TEXT SEGMENT:
■ ■ ■ ■

Here is what You Should Know About COVID-19 Disease and Mink Farms
Humans, not mink farms, spread coronavirus in society. This is one of the conclusions of a new study from experts in the Dutch Outbreak Management Team Zoonosis (OMT-Z), who have conducted research on Covid-19 infected mink farms in The Netherlands.
Genetic comparison documented that DNA sequences in people living in the local communities around mink farms reflected the general diversity in The Netherlands, and were not related to DNA sequences found in mink farms in the area. Yet, caution is needed with regards to Covid-19 and mink farms. The study also confirms that mink-to-human transmission of coronavirus is possible, and strict biosecurity measures are essential to keep the virus in check on mink farms.
People spread coronavirus between mink farms.
In The Netherlands 52 farms have been infected with coronavirus since April. The infected Dutch farms have not contributed to spreading the virus in human society, but mink farms have spread coronavirus to other mink farms. The OMT-Z research was able to link DNA sequences from most farms in the research with each other. Humans turned out to be the most common epidemiological link, for example between farms with the same owner, exchange of farm workers or common feed supply.
In some cases, there was no obvious link between farms with shared DNA sequences. Therefore, farm cats or other animals are mentioned in the OMZ-T research as potential transmitters between mink farms.
Mink farms as Covid-19 reservoirs is a theory, not a fact
As a consequence of the increased number of Covid-19 infected mink farms in The Netherlands, the Dutch state decided to compensate mink farmers, and accelerate the ban on mink farming from original 31 December 2024 to March 2021 (effectively the end of the ongoing production season).
As healthy mink farms pose no risk to public health, the Dutch decision is also tied to mink farms’ assumed potential as so-called reservoirs for coronavirus. While OMT-Z considers this potential “likely”, they also conclude that more research is needed to demonstrate if mink can be an actual reservoir of SARS-CoV-2.

■ ■ ■ ■

RECORD EXTRACTS:
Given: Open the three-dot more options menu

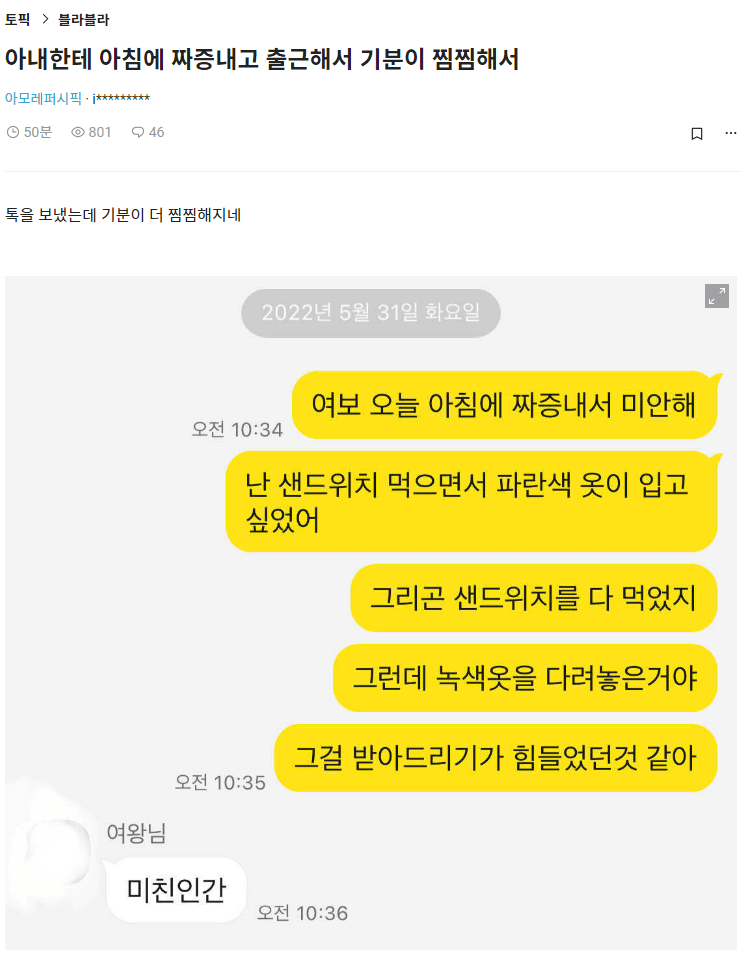Looking at the screenshot, I should click(x=731, y=133).
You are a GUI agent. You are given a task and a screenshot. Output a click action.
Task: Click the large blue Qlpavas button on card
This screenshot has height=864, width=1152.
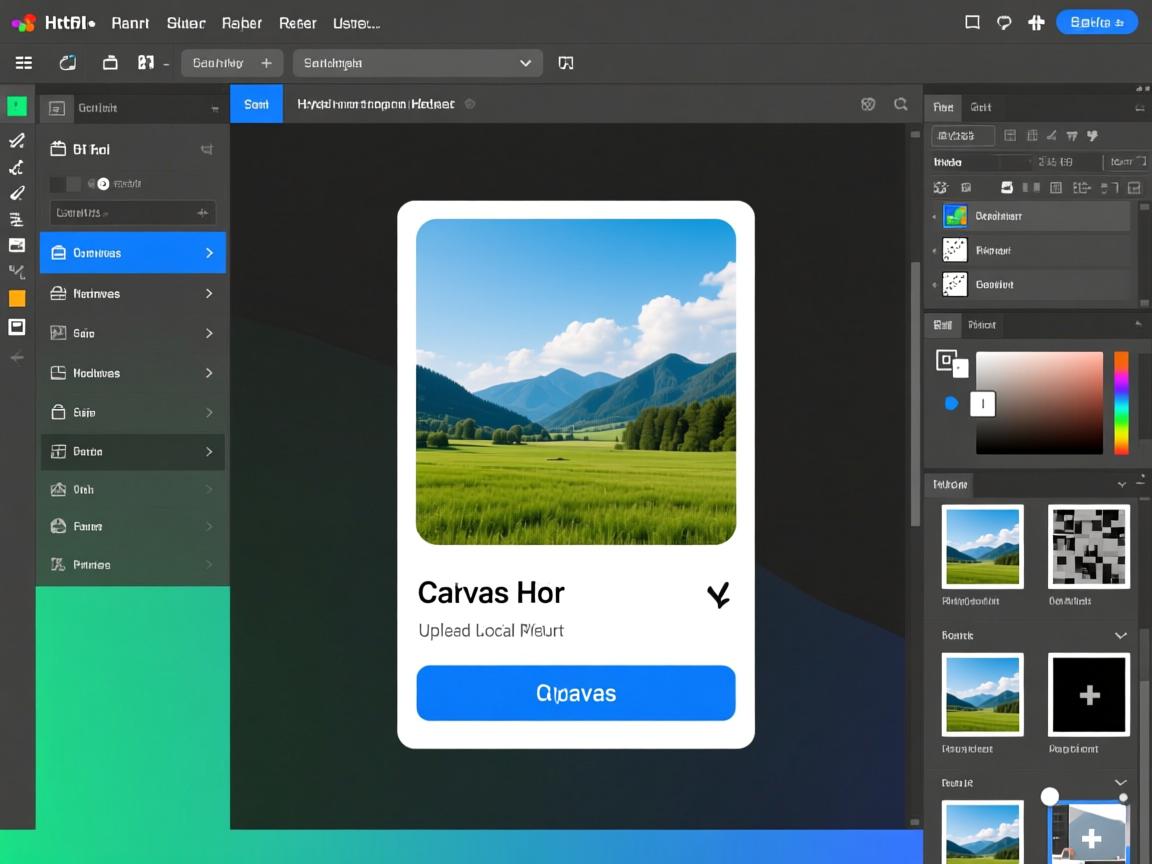pos(575,693)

■ ■ ■ ■

In the text on COVID-19 and mink farms, edit the passage starting at "Here is what" and ending at "in The Netherlands." by replacing "study" with "report", and give the revised passage.

ANSWER FOR THIS EXERCISE:
Here is what You Should Know About COVID-19 Disease and Mink Farms
Humans, not mink farms, spread coronavirus in society. This is one of the conclusions of a new report from experts in the Dutch Outbreak Management Team Zoonosis (OMT-Z), who have conducted research on Covid-19 infected mink farms in The Netherlands.